Exercise ▸
Set all the entries down once more, with nothing altered.

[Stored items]
<<<<
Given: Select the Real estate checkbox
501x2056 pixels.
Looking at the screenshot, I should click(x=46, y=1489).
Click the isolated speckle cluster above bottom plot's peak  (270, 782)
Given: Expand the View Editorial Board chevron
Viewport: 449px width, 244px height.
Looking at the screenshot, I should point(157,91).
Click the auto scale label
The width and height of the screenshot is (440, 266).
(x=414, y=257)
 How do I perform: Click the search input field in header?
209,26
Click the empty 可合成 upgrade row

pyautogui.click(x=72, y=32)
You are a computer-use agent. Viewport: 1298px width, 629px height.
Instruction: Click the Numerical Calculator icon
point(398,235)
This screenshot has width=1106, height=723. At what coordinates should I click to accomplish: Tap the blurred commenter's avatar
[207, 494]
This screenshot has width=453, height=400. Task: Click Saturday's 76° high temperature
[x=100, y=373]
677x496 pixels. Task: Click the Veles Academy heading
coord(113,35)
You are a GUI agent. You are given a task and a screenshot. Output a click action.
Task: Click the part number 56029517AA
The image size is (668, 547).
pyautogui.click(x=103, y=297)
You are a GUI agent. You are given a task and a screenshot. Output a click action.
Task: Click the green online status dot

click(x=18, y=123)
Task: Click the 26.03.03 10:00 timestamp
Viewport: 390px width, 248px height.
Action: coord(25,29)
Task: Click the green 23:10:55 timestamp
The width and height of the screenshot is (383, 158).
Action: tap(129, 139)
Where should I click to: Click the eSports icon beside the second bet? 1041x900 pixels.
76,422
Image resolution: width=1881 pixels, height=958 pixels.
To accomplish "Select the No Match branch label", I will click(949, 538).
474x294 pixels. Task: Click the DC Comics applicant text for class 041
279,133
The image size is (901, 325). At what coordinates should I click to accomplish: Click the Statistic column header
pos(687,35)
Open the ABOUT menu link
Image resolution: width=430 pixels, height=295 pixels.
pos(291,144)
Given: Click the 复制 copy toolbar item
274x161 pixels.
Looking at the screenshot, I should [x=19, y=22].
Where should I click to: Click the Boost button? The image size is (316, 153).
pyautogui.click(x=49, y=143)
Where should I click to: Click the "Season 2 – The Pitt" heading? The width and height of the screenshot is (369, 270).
>>>>
Task answer ▸
Given: Select the Real estate checkbox
501x2056 pixels.
Looking at the screenshot, I should click(x=46, y=1489).
Click the isolated speckle cluster above bottom plot's peak  (270, 782)
Given: Expand the View Editorial Board chevron
Viewport: 449px width, 244px height.
Looking at the screenshot, I should point(157,91).
Click the auto scale label
The width and height of the screenshot is (440, 266).
(x=414, y=257)
 How do I perform: Click the search input field in header?
209,26
Click the empty 可合成 upgrade row

pyautogui.click(x=72, y=32)
You are a computer-use agent. Viewport: 1298px width, 629px height.
Instruction: Click the Numerical Calculator icon
point(398,235)
This screenshot has width=1106, height=723. At what coordinates should I click to accomplish: Tap the blurred commenter's avatar
[207, 494]
This screenshot has width=453, height=400. Task: Click Saturday's 76° high temperature
[x=100, y=373]
677x496 pixels. Task: Click the Veles Academy heading
coord(113,35)
You are a GUI agent. You are given a task and a screenshot. Output a click action.
Task: Click the part number 56029517AA
The image size is (668, 547).
pyautogui.click(x=103, y=297)
You are a GUI agent. You are given a task and a screenshot. Output a click action.
Task: Click the green online status dot

click(x=18, y=123)
Task: Click the 26.03.03 10:00 timestamp
Viewport: 390px width, 248px height.
Action: coord(25,29)
Task: Click the green 23:10:55 timestamp
The width and height of the screenshot is (383, 158).
Action: tap(129, 139)
Where should I click to: Click the eSports icon beside the second bet? 1041x900 pixels.
76,422
Image resolution: width=1881 pixels, height=958 pixels.
To accomplish "Select the No Match branch label", I will click(949, 538).
474x294 pixels. Task: Click the DC Comics applicant text for class 041
279,133
The image size is (901, 325). At what coordinates should I click to accomplish: Click the Statistic column header
pos(687,35)
Open the ABOUT menu link
Image resolution: width=430 pixels, height=295 pixels.
pos(291,144)
Given: Click the 复制 copy toolbar item
274x161 pixels.
Looking at the screenshot, I should [x=19, y=22].
Where should I click to: Click the Boost button? The image size is (316, 153).
pyautogui.click(x=49, y=143)
Where should I click to: Click the "Season 2 – The Pitt" heading? The width and height of the screenshot is (369, 270).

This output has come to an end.